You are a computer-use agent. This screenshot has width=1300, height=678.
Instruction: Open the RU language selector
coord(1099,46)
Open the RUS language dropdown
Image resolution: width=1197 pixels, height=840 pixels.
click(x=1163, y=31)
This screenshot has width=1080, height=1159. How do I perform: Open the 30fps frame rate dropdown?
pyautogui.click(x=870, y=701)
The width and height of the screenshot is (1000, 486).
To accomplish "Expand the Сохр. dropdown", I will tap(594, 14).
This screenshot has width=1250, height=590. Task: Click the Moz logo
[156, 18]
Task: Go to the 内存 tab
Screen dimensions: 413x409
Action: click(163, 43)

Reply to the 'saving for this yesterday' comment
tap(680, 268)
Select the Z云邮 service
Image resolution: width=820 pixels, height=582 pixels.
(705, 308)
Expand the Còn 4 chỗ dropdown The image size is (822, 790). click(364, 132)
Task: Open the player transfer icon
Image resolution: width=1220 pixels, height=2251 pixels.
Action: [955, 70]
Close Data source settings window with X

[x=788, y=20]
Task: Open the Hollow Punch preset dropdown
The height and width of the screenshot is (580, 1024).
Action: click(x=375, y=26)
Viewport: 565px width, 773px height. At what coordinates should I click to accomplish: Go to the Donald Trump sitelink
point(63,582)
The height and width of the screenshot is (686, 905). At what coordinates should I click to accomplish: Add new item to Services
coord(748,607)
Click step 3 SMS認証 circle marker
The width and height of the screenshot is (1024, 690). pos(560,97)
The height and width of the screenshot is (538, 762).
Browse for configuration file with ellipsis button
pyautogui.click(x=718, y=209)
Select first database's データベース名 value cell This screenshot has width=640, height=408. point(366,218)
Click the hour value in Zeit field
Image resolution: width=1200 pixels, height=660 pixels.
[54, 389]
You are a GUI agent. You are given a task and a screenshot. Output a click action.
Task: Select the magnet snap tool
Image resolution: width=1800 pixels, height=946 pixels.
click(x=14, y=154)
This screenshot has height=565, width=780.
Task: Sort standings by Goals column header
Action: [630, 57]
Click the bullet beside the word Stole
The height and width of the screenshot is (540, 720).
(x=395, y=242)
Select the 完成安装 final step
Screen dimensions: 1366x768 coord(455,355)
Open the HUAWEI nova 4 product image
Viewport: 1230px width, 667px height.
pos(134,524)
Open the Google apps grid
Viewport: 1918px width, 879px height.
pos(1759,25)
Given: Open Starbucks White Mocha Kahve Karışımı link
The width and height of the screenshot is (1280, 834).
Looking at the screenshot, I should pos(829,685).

== == ==

[WHAT THIS TASK INVOLVES] Give a word-for-word copy of the records.

[EXERCISE SOLUTION]
You are a computer-use agent. This screenshot has width=1300, height=678.
Instruction: Open the RU language selector
coord(1099,46)
Open the RUS language dropdown
Image resolution: width=1197 pixels, height=840 pixels.
click(x=1163, y=31)
This screenshot has width=1080, height=1159. How do I perform: Open the 30fps frame rate dropdown?
pyautogui.click(x=870, y=701)
The width and height of the screenshot is (1000, 486).
To accomplish "Expand the Сохр. dropdown", I will tap(594, 14).
This screenshot has width=1250, height=590. Task: Click the Moz logo
[156, 18]
Task: Go to the 内存 tab
Screen dimensions: 413x409
Action: click(163, 43)

Reply to the 'saving for this yesterday' comment
tap(680, 268)
Select the Z云邮 service
Image resolution: width=820 pixels, height=582 pixels.
(705, 308)
Expand the Còn 4 chỗ dropdown The image size is (822, 790). click(364, 132)
Task: Open the player transfer icon
Image resolution: width=1220 pixels, height=2251 pixels.
Action: [955, 70]
Close Data source settings window with X

[x=788, y=20]
Task: Open the Hollow Punch preset dropdown
The height and width of the screenshot is (580, 1024).
Action: click(x=375, y=26)
Viewport: 565px width, 773px height. At what coordinates should I click to accomplish: Go to the Donald Trump sitelink
point(63,582)
The height and width of the screenshot is (686, 905). At what coordinates should I click to accomplish: Add new item to Services
coord(748,607)
Click step 3 SMS認証 circle marker
The width and height of the screenshot is (1024, 690). pos(560,97)
The height and width of the screenshot is (538, 762).
Browse for configuration file with ellipsis button
pyautogui.click(x=718, y=209)
Select first database's データベース名 value cell This screenshot has width=640, height=408. point(366,218)
Click the hour value in Zeit field
Image resolution: width=1200 pixels, height=660 pixels.
[54, 389]
You are a GUI agent. You are given a task and a screenshot. Output a click action.
Task: Select the magnet snap tool
Image resolution: width=1800 pixels, height=946 pixels.
click(x=14, y=154)
This screenshot has height=565, width=780.
Task: Sort standings by Goals column header
Action: [630, 57]
Click the bullet beside the word Stole
The height and width of the screenshot is (540, 720).
(x=395, y=242)
Select the 完成安装 final step
Screen dimensions: 1366x768 coord(455,355)
Open the HUAWEI nova 4 product image
Viewport: 1230px width, 667px height.
pos(134,524)
Open the Google apps grid
Viewport: 1918px width, 879px height.
pos(1759,25)
Given: Open Starbucks White Mocha Kahve Karışımı link
The width and height of the screenshot is (1280, 834).
Looking at the screenshot, I should pos(829,685).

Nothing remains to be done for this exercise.